Compensated Convexity, Multiscale Medial Axis Maps and Sharp Regularity of the Squared Distance Function

TL;DR

This paper introduces a new mathematical model for medial axis detection using quadratic multiscale transforms, proving regularity results and stability properties that improve understanding and localization of medial axes in geometric objects.

Contribution

The paper develops a stable multiscale medial axis map based on compensated convexity, providing sharp regularity results and stability under Hausdorff distance for geometric analysis.

Findings

Proves $C^{1,1}$-regularity of squared-distance functions outside medial axis neighborhoods.

Introduces the multiscale medial axis map $M_ ext{lambda}$ and its limit $M_ ext{infinity}$, which characterizes the medial axis.

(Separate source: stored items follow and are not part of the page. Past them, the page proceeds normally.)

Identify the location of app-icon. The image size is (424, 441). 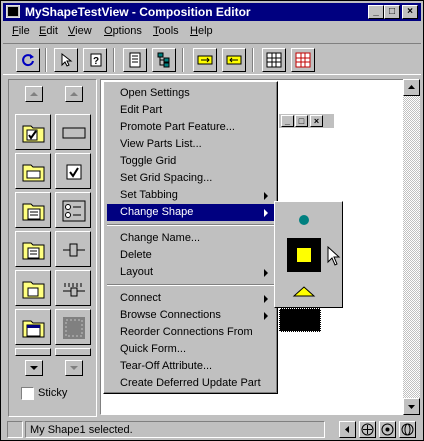
(13, 12). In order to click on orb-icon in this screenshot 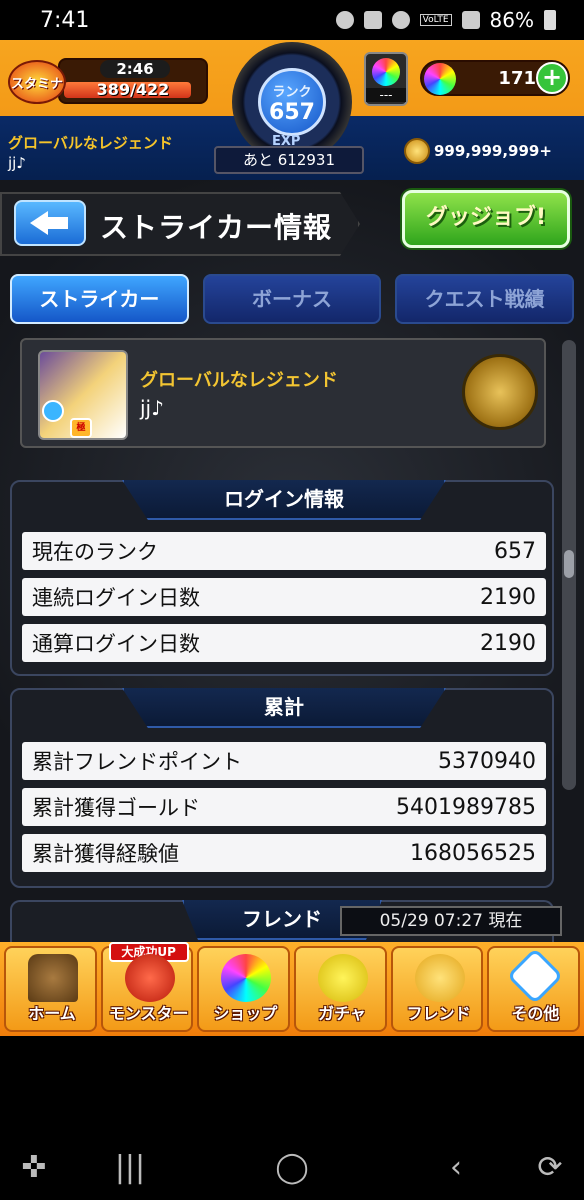, I will do `click(386, 72)`.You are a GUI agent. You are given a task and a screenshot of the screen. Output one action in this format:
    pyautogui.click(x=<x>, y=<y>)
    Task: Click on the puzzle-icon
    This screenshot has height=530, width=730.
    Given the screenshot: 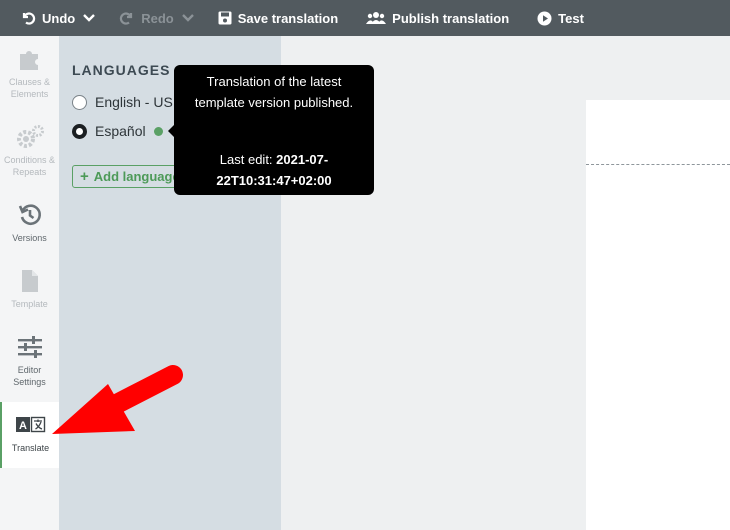 What is the action you would take?
    pyautogui.click(x=30, y=59)
    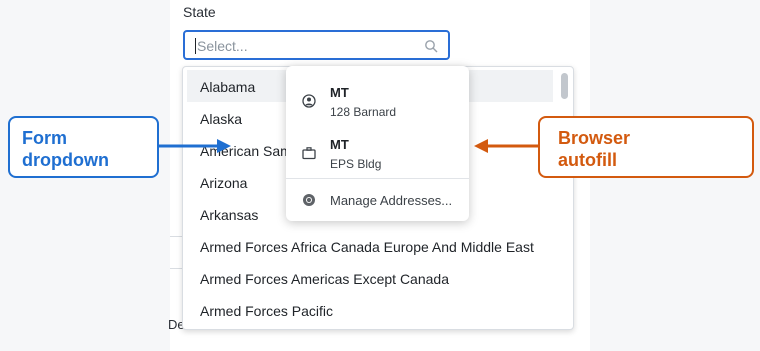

Establishes stability of the multiscale medial axis map under Hausdorff distance, aiding in robust medial axis localization.

Abstract

We introduce a new stable mathematical model for locating and measuring the medial axis of geometric objects, called the quadratic multiscale medial axis map of scale $\lambda$, and prove a sharp regularity result for the squared-distance function to any closed non-empty subset $K$ of $\mathbb{R}^n$. Our results exploit properties of the function $C^l_{\lambda}(dist^2(\cdot;\, K))$ obtained by applying the quadratic lower compensated convex transform of parameter $\lambda$ to $dist^2(\cdot;\, K)$, the Euclidean squared-distance function to $K$. Using an estimate for the tight approximation of $dist^2(\cdot;\, K)$ by $C^l_{\lambda}(dist^2(\cdot;\, K))$, we prove $C^{1,1}$-regularity of $dist^2(\cdot;\, K)$ outside a neighbourhood of the closure of the medial axis $M_K$ of $K$, and give an asymptotic formula for $C^l_{\lambda}(dist^2(\cdot;\, K))$ in terms of the scaled squared distance to $K$ and to the convex hull of the set of points that realize the minimum distance to $K$. The multiscale medial axis map, $M_{\lambda}(\cdot;\, K)$, is a family of non-negative functions whose limit as $\lambda \to \infty$ exists and is called the multiscale medial axis landscape map, $M_{\infty}(\cdot;\, K)$. We show $M_{\infty}(\cdot;\, K)$ is strictly positive on the medial axis $M_K$ and zero elsewhere. We give conditions to ensure $M_{\lambda}(\cdot;\, K)$ keeps a constant height along parts of $M_K$ generated by two-point subsets with the height dependent on the distance between the generating points, so giving a hierarchy between different parts of $M_K$ that enables subsets of $M_K$ to be selected by thresholding. Given a compact subset $K$ of $\mathbb{R}^n$, while it is well known that $M_K$ is not Hausdorff stable, we prove $M_{\lambda}(\cdot;\, K)$ is stable under Hausdorff distance, and deduce implications for localization of the stable parts of $M_K$. Examples are included.